Question

How do you use the second derivative test to find the relative maxima and minima of the given $f\left( x \right)={{x}^{4}}-\left( 2{{x}^{2}} \right)+3$

Answer 1

We are said to find the relative maxima and minima using the second derivative test. So, we will start with finding the first derivative and then equal that to zero to find the points of maxima or minima. Again, we will find the second derivative to find that in which point we have maximum or in which point minimum values.
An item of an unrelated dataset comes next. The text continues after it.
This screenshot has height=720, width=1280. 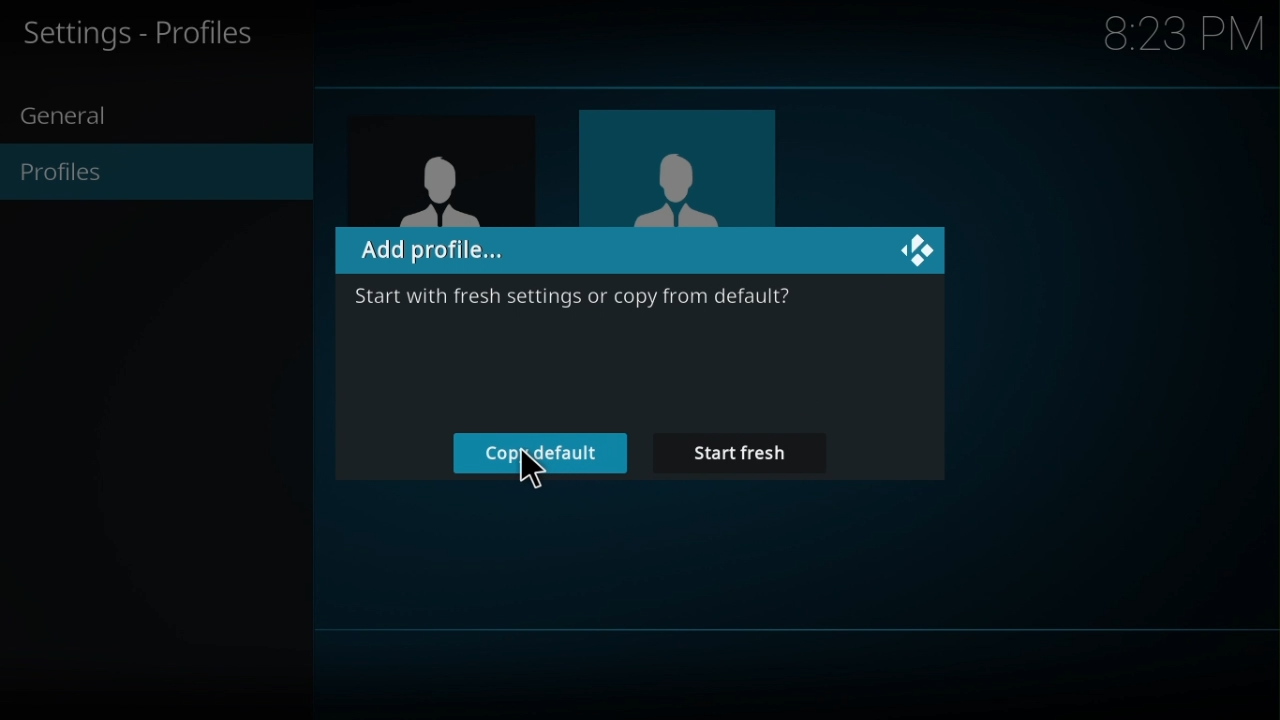 What do you see at coordinates (539, 453) in the screenshot?
I see `Copy default` at bounding box center [539, 453].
Complete step by step solution:
According to the question, we have, $f\left( x \right)={{x}^{4}}-\left( 2{{x}^{2}} \right)+3$ gives you a curve.
Here we want to find the curve's relative maxima and minima, that is, where the curve stops increasing to start decreasing or vice-versa. At these points, the curve's slope will be null.
Now, to start with, we will find, $\dfrac{df}{dx}$ which gives you the variations of this curve's slope.
$\dfrac{df}{dx}=4{{x}^{3}}-4x$
Let's look for the solutions to $\dfrac{df}{dx}=0$
Thus we get, $\dfrac{df}{dx}=4{{x}^{3}}-4x=0$
$\Rightarrow 4x\left( {{x}^{2}}-1 \right)=0$
We are getting, 4x = 0 or ${{x}^{2}}-1=0$
So, from the first equation, x = 0, and second equation gives us, ${{x}^{2}}=1\Rightarrow x=\pm 1$
We have three solutions here: x = 0 ,1, -1
Now we want to know if these points are maxima or minima.
If a point is a maximum , the curve will be increasing before reaching the point and be decreasing after passing the point.
If a point is a minimum , the curve will be decreasing before reaching the point and be increasing after passing the point.
When a curve is increasing, its slope is positive.
When a curve is decreasing, its slope is negative.
So we want to know if, at a given point, the slope (first derivative) is positive gives us the minimum value of the function and negative slope gives us the maximum value of the function.
To do so, we use the second derivative now.
$\dfrac{{{d}^{2}}f}{d{{x}^{2}}}=\dfrac{d}{dx}\left( \dfrac{df}{dx} \right)$
Thus we get, $\dfrac{d}{dx}\left( \dfrac{df}{dx} \right)=\dfrac{d}{dx}\left( 4{{x}^{3}}-4x \right)=12{{x}^{2}}-4$
Now, putting the values,
For x = 0, $\dfrac{{{d}^{2}}f}{d{{x}^{2}}}=12.{{\left( 0 \right)}^{2}}-4=0-4=-4$
The slope is decreasing around 0, therefore, we have a maximum here.
For x = 1, $\dfrac{{{d}^{2}}f}{d{{x}^{2}}}=12.{{\left( 1 \right)}^{2}}-4=12-4=8$
The slope is increasing around 1, therefore, we have a minimum here.
For x = -1, $\dfrac{{{d}^{2}}f}{d{{x}^{2}}}=12.{{\left( -1 \right)}^{2}}-4=12-4=8$
The slope is increasing around - 1, therefore, we have a minimum here.

Note: In this problem, we are trying to find the relative maximum and minimum of a function. A relative maximum is where the first derivative is null and the second derivative is negative. A relative minimum is where the first derivative is null and the second derivative is positive.